Yesterday I showed how Blaze uses Pandas to query collections of large CSV files. (notebook here). If you're able to drive Pandas intelligently then we can query a 16GB dataset in around 3 minutes. This was about as fast as Postgres after the CSV files had been loaded in (a process that takes about 20 minutes if done right.)
The fact that Pandas+CSV is competitive with Postgres is startling because CSV is a very low-tech and expensive storage solution. If we replace CSV with a faster solution then Pandas is able to really shine.
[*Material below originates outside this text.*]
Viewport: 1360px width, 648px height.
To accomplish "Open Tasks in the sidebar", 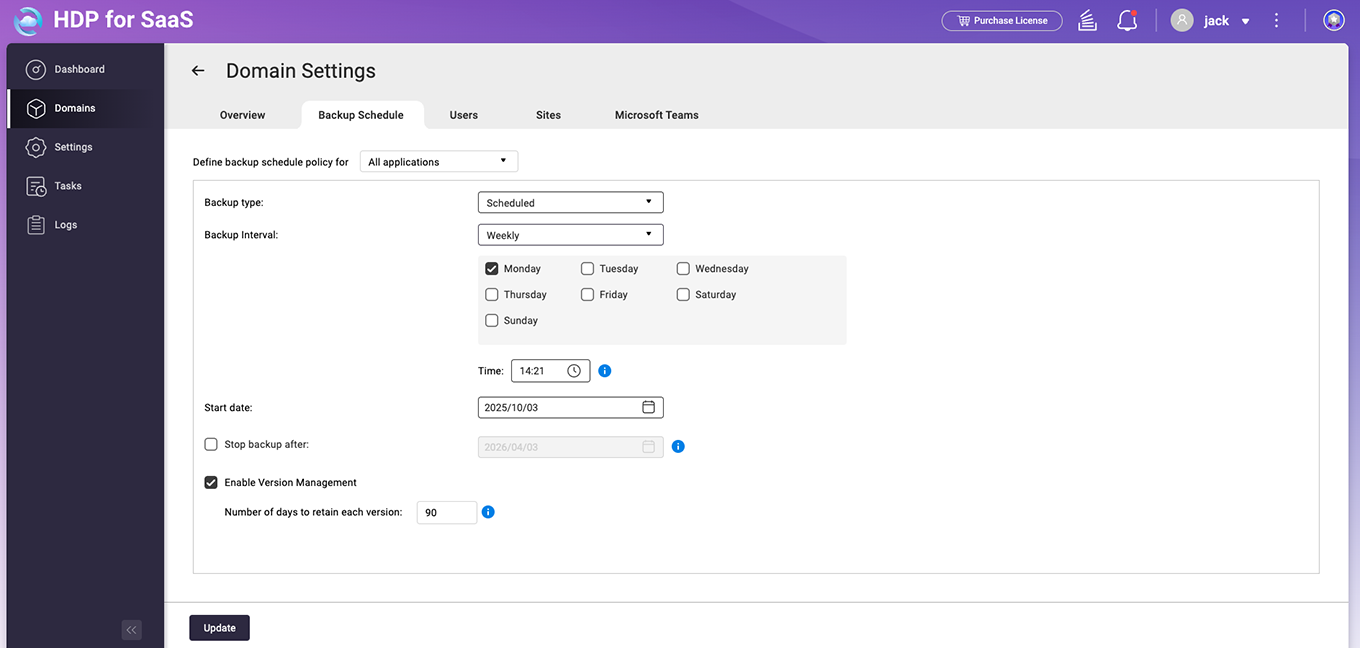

BColz is an on-disk binary format (like HDF5) that stores columns separately for faster access. It has a straightforward data model and interacts well with NumPy.
In [1]:
from blaze import *
In [2]:
d = Data('trip_data_*.csv')
expr = by(d.passenger_count, avg_distance=d.trip_distance.mean(),
count=d.passenger_count.count())
%time _ = compute(expr)
In [3]:
d = Data('trip_data.bcolz')
expr = by(d.passenger_count, avg_distance=d.trip_distance.mean(),
count=d.passenger_count.count())
%time _ = compute(expr)
Disclaimer: This may have benefitted from OS-level caching. These times range from 20s to 40s.
In [4]:
import multiprocessing
pool = multiprocessing.Pool(4)
%time _ = compute(expr, map=pool.map)
The time difference above strongly motivates the use of efficient binary storage systems. Unfortunately migrating data between formats is usually hard enough that everyday users don't bother.
The into
project eases this process. In principle into
lets us write something as naive as the following:
into('trip.bcolz', 'trip_data_*.csv')
Into works for a variety of formats, not just csv and bcolz.
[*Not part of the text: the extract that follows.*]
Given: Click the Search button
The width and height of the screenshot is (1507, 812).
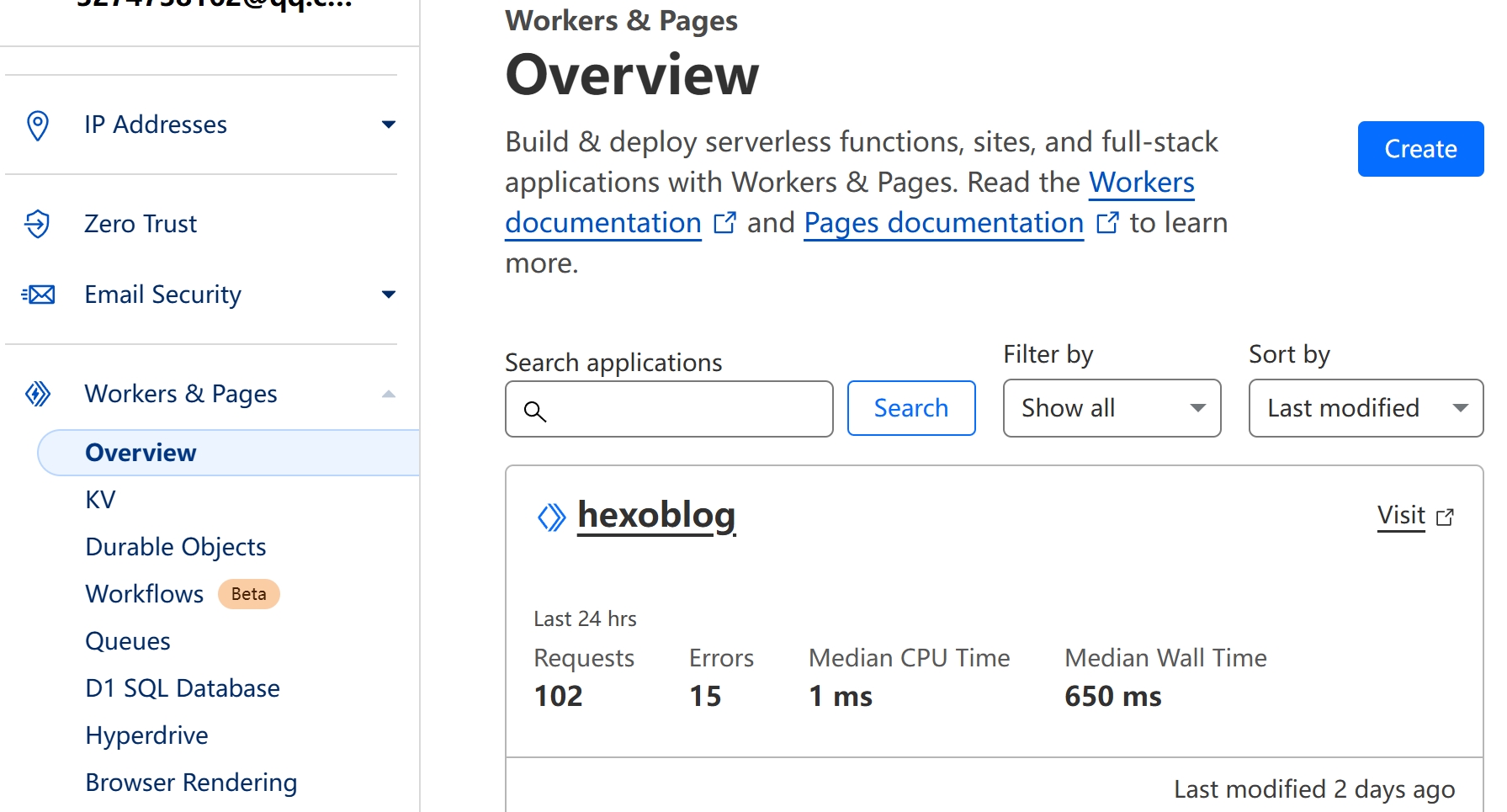Looking at the screenshot, I should [910, 408].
We can often improve performance by specifying more information. In our case the text columns in our dataset happen to have fixed lengths (they are just hash values.) By specifying these lengths explicilty we help BColz store and retrieve the data more effectively. We specify this additional information with a datashape
specifying the column types exactly.
In just a moment we'll talk about how to automatically detect datashapes.
In [5]:
ds = dshape("""var * {
medallion: string[32, 'ascii'],
hack_license: string[32, 'ascii'],
vendor_id: string[3, 'ascii'],
rate_code: int32,
store_and_fwd_flag: string[1, 'ascii'],
pickup_datetime: datetime,
dropoff_datetime: datetime,
passenger_count: int32,
trip_time_in_secs: int32,
trip_distance: float64,
pickup_longitude: float64,
pickup_latitude: float64,
dropoff_longitude: float64,
dropoff_latitude: float64
}""")
# Drop old version
drop('trip_data.bcolz')
# Migrate data
%time into('trip_data.bcolz', 'trip_data_*.csv', dshape=ds)
Out[5]:
In [6]:
d = Data('trip_data_*.csv')
discover(d)
Out[6]:
We just copy-pasted this, rewriting string
with string[32, 'ascii']
in a few places.
Last time we showed that your laptop can easily process 10+GB files using Pandas+ElbowGrease or Pandas+Blaze .
Here we show that using EfficientStorage+Pandas+Blaze your single laptop can process 10+GB files in seconds. Data in this range is quite convenient if you or your tools manage things well.